Instructions for the task — Nothing but the lines from the start of the records through the line that contains "Image resolution: width=809" is to be copied, and each is to be copied exactly.

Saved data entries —
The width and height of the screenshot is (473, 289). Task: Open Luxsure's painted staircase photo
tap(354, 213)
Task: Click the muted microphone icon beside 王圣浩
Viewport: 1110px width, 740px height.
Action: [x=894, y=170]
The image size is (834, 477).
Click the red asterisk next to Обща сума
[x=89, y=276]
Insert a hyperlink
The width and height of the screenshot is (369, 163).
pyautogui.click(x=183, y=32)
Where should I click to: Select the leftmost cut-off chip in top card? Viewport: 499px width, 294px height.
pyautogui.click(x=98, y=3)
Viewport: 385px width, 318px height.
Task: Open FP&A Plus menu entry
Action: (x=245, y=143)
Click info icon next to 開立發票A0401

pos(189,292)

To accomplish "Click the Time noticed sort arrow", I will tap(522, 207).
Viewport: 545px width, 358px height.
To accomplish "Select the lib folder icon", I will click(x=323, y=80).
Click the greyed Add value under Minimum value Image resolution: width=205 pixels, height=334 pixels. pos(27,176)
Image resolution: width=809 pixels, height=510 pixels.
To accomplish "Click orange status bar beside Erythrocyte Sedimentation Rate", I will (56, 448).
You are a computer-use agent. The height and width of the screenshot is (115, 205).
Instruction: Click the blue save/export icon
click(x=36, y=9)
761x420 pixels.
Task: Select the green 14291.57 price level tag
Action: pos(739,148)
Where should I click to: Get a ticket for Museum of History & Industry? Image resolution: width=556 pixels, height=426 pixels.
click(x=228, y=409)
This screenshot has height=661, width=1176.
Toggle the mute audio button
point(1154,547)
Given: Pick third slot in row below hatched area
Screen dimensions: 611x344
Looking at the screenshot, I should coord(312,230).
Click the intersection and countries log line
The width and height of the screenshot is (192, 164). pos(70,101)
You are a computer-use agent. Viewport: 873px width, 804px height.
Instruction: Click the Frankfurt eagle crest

Task result —
The width and height of the screenshot is (473, 289). Task: Open Luxsure's painted staircase photo
tap(354, 213)
Task: Click the muted microphone icon beside 王圣浩
Viewport: 1110px width, 740px height.
Action: [x=894, y=170]
The image size is (834, 477).
Click the red asterisk next to Обща сума
[x=89, y=276]
Insert a hyperlink
The width and height of the screenshot is (369, 163).
pyautogui.click(x=183, y=32)
Where should I click to: Select the leftmost cut-off chip in top card? Viewport: 499px width, 294px height.
pyautogui.click(x=98, y=3)
Viewport: 385px width, 318px height.
Task: Open FP&A Plus menu entry
Action: (x=245, y=143)
Click info icon next to 開立發票A0401

pos(189,292)

To accomplish "Click the Time noticed sort arrow", I will tap(522, 207).
Viewport: 545px width, 358px height.
To accomplish "Select the lib folder icon", I will click(x=323, y=80).
Click the greyed Add value under Minimum value Image resolution: width=205 pixels, height=334 pixels. pos(27,176)
Image resolution: width=809 pixels, height=510 pixels.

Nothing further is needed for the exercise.